* DESCRIPTION OF THE TASK
Show every line of the data that contains the string "пылеуловители".

[Start of section]

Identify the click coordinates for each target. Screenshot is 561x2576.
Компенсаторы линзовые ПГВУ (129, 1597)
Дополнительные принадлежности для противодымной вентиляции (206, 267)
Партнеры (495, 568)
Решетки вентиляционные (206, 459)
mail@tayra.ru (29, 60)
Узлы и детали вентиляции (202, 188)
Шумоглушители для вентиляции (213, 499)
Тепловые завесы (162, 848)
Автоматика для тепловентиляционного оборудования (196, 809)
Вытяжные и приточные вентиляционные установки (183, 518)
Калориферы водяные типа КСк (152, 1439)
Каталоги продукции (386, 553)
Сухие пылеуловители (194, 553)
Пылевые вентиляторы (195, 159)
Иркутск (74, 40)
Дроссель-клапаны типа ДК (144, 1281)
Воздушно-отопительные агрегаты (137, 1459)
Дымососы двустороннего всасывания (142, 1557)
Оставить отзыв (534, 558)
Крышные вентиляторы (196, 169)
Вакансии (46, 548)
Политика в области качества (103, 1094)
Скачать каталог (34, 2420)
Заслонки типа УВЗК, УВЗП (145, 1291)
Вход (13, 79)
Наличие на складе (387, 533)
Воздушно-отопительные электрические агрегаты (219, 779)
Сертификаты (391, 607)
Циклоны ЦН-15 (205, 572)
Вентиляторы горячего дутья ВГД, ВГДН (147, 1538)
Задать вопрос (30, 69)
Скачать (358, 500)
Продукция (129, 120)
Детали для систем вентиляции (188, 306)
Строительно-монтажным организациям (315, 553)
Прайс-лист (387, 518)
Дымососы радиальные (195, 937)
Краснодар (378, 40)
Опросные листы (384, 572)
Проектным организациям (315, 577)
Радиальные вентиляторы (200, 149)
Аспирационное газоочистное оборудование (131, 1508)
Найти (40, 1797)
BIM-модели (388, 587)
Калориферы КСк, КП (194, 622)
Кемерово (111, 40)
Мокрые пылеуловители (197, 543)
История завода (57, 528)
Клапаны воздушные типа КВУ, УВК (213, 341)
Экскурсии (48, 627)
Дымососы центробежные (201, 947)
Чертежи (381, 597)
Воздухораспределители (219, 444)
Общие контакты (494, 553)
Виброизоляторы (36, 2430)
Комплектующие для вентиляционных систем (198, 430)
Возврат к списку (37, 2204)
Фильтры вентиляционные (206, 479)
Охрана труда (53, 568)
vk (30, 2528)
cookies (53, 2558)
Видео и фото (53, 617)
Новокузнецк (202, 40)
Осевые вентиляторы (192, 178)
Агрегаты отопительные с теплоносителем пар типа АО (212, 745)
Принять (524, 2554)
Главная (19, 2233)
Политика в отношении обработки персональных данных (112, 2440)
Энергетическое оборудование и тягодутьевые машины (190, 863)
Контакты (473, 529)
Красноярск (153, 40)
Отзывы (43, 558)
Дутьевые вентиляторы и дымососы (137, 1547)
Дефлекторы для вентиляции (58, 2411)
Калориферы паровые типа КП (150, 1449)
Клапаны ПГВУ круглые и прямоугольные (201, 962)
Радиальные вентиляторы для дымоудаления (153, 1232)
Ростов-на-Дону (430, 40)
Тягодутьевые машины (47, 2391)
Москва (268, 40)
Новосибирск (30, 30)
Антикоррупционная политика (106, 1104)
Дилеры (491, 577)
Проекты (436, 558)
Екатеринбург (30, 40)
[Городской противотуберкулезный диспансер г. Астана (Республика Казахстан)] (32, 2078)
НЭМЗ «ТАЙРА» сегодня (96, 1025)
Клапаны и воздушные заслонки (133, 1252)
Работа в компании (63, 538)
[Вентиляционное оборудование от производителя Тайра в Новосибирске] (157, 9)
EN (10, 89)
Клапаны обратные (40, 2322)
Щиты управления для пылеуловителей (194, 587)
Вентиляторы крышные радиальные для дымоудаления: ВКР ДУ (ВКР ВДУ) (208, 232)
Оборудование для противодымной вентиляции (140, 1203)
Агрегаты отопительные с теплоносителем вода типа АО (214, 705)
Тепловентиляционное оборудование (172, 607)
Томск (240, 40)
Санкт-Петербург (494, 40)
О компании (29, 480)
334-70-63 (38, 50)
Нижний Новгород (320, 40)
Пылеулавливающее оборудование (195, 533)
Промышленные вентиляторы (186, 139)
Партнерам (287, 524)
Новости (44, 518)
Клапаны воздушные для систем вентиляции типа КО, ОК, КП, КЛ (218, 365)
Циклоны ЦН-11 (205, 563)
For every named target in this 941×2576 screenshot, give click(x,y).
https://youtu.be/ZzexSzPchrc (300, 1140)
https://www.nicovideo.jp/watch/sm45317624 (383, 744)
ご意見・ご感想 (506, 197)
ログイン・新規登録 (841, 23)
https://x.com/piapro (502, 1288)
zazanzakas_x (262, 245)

[End of section]

* SOLUTION TO THE EXERCISE
Сухие пылеуловители (194, 553)
Мокрые пылеуловители (197, 543)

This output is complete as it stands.